Growth Habit: Russian sage is a tall plant, 3-5 feet in height with a spread of 2-3 feet. Gray-green foliage is reminiscent of lavender, as is the color of the flowers borne on tall panicles that have an airy, textured feel. Plants create a woody base over time that should be cut back in early spring.
Staking: Though Russian sage is a tall plant, it is not normally staked. Locating it in a very sunny position will create a strong plant that will not flop over.
Watering: Exceptionally drought hardy when mature, Russian sage does require a regular watering schedule during the first year in your garden to ensure a deep, drought-resistant root system. At that time, allow it to dry out between waterings.
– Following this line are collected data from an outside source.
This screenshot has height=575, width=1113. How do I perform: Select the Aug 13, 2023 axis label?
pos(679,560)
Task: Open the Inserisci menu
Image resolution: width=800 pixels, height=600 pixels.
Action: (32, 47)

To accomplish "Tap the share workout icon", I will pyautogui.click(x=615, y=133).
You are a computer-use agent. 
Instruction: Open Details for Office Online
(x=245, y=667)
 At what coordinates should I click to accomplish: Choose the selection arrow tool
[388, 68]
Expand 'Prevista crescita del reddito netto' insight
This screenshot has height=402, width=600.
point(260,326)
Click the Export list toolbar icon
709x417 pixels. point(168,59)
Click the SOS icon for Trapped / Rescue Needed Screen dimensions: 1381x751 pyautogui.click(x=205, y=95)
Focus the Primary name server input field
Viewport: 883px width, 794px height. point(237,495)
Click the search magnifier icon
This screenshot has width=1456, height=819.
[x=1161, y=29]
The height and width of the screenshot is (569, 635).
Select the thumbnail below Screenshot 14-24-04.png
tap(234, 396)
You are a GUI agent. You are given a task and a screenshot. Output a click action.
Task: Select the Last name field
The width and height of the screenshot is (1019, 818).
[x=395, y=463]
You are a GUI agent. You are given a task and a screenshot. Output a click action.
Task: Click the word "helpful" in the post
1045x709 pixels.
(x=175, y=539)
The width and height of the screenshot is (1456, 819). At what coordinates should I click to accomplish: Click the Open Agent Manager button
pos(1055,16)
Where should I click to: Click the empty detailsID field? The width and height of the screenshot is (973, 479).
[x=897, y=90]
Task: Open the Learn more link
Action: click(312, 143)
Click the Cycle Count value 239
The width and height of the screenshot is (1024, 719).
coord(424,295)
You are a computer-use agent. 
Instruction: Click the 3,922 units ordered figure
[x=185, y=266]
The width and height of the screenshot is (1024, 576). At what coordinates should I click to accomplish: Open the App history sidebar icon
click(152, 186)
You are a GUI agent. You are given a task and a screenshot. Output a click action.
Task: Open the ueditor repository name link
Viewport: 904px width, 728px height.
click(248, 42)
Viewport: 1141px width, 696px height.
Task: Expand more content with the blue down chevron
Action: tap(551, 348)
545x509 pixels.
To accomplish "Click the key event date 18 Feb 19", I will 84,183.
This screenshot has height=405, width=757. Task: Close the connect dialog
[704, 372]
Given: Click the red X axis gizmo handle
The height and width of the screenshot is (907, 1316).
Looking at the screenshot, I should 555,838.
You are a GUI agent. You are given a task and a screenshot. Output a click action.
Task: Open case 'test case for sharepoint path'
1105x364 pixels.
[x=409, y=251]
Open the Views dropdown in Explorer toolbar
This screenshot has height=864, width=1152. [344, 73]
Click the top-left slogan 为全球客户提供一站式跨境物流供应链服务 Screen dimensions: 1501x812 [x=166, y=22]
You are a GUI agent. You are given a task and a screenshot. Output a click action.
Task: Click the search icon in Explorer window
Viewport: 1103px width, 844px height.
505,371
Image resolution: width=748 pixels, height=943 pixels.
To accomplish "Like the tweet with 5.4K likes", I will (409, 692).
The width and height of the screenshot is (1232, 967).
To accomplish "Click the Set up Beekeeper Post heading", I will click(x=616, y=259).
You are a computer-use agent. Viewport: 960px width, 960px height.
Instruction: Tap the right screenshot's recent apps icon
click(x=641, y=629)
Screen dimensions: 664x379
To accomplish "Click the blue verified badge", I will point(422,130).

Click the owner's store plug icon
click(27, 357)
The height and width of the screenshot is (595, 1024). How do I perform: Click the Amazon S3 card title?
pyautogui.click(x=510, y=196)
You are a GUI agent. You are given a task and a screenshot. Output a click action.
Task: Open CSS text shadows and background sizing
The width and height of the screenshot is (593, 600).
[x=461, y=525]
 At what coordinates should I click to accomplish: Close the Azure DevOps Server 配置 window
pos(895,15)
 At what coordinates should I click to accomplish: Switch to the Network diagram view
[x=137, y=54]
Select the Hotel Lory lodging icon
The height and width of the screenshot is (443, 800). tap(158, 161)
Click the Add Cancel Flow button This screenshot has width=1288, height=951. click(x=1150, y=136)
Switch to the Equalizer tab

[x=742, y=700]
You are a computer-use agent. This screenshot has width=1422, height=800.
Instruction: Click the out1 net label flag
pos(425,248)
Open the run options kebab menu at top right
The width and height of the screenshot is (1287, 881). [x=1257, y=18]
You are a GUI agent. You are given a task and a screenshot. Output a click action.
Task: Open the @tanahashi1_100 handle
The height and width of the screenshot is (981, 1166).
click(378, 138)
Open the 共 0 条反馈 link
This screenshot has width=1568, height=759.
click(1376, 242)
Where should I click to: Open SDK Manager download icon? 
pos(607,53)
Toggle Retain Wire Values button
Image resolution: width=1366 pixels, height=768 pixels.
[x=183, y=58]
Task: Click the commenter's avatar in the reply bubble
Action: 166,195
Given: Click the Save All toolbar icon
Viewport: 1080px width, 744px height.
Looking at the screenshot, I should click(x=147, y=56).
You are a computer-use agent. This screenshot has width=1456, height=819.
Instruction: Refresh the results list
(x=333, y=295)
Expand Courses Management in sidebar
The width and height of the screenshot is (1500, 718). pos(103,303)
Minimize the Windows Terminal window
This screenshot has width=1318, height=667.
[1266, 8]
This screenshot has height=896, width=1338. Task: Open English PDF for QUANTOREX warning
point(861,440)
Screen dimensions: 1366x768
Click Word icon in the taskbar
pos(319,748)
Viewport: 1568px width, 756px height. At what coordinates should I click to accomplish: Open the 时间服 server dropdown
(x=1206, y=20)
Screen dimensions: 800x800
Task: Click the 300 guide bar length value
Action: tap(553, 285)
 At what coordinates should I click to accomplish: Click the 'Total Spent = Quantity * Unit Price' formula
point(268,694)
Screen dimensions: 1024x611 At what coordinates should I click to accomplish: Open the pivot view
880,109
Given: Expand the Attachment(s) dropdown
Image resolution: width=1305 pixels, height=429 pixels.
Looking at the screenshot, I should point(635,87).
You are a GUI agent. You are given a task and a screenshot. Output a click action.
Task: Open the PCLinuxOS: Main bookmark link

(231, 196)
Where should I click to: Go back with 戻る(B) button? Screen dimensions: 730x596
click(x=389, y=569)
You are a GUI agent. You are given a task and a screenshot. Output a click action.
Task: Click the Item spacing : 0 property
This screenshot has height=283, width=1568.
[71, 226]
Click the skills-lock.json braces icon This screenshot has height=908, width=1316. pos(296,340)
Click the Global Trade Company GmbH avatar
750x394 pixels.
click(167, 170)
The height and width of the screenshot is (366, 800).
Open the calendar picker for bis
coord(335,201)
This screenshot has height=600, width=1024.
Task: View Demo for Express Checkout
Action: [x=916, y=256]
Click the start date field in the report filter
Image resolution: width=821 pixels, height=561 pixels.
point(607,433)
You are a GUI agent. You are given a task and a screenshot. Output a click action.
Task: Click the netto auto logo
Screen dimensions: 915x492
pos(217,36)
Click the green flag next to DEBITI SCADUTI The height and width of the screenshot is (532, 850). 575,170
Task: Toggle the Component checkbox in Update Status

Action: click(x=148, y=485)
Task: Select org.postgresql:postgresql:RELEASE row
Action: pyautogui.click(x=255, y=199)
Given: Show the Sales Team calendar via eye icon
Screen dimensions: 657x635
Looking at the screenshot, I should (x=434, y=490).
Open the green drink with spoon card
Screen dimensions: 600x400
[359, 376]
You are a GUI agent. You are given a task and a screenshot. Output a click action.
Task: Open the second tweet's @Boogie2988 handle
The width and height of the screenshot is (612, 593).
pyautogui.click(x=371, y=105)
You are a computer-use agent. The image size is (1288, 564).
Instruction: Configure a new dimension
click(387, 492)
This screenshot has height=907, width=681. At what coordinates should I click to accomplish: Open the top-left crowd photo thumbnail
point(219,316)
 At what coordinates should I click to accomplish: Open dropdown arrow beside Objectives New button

It should not be overwatered in following years, and will perish in soils that are not well-draining.
Fertilizing: Additional fertilizing is not necessary, though it can benefit from a light top-dressing of compost in the spring.
Mulching: Mulching can be used in the winter to protect vulnerable plants, however mulching is not necessary for Russian sage during the growing season. If mulching is required for aesthetic reasons, mulch lightly and keep mulch away from the crown of the plant. Consider using gravel or creating a gravel garden with other drought tolerant plants.
Trimming & Pruning: Deadheading will not affect bloom time for Russian sage, however it should be cut back each year in early spring to approximately 12-15” above the ground. In the winter landscape it is a visual bonus, offering a ghostly, airy appearance on frosty mornings.
In colder northern climates, the plant may die back completely to the ground and can benefit from being cut back in fall after the first frost and lightly mulched for protection with straw or garden debris.